• Work to complete: In the rows below, swap "Locate an element" for "Find an element" and reproduce them with nothing else changed, leaving out the pictures.

-- Provided material follows --

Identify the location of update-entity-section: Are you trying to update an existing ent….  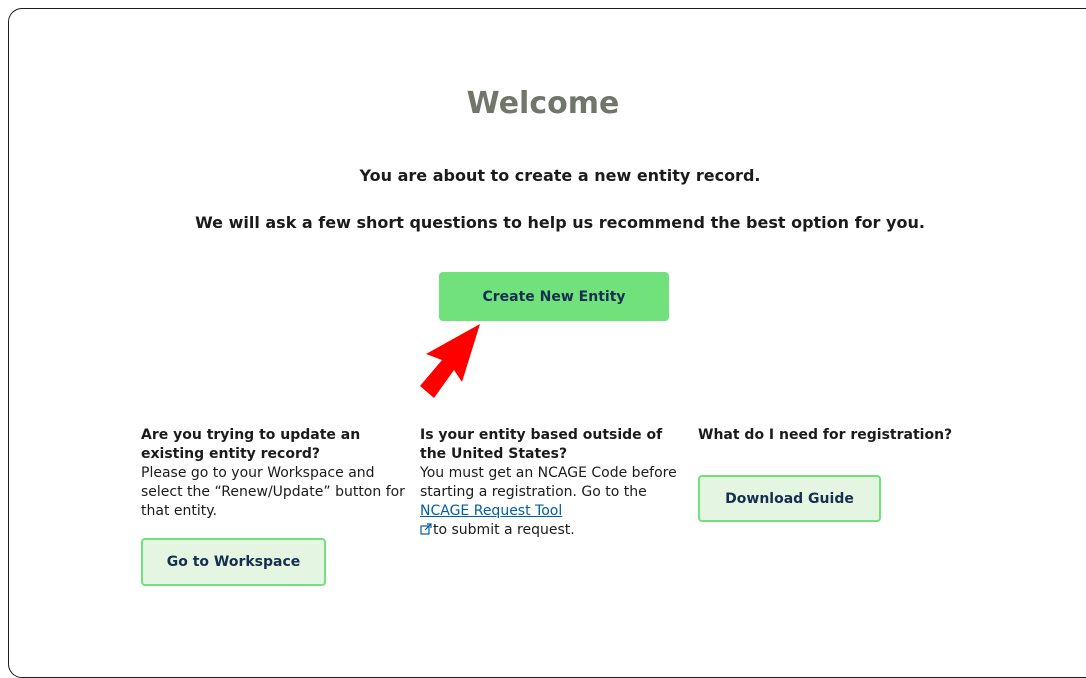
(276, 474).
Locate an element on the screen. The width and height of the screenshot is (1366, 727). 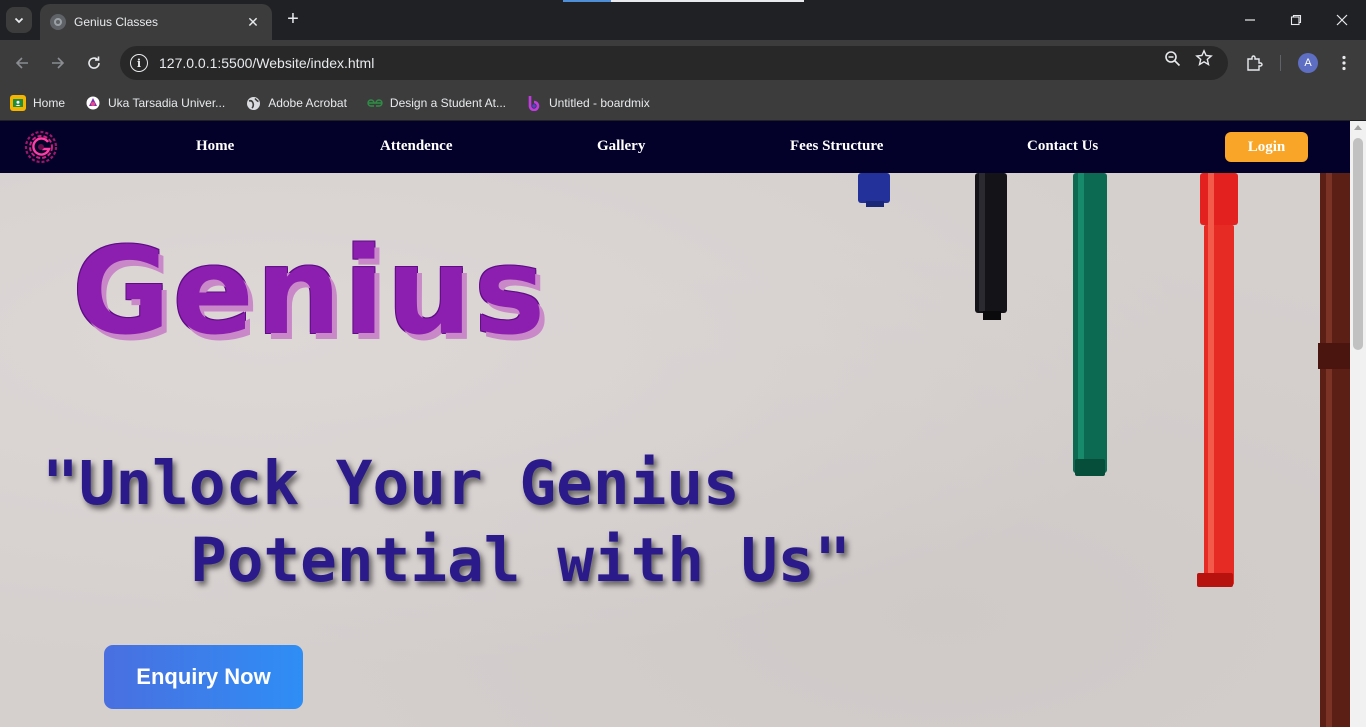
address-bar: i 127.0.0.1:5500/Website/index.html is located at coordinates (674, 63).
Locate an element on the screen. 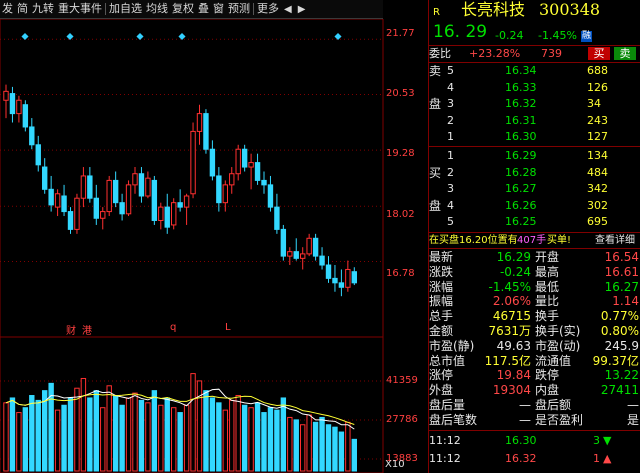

-- Provided material concluded --

• Output for this exercise:
Identify the location of update-entity-section: Are you trying to update an existing ent….  
(276, 474).
Find an element on the screen. The width and height of the screenshot is (1366, 727). 
address-bar: i 127.0.0.1:5500/Website/index.html is located at coordinates (674, 63).
Find an element on the screen. 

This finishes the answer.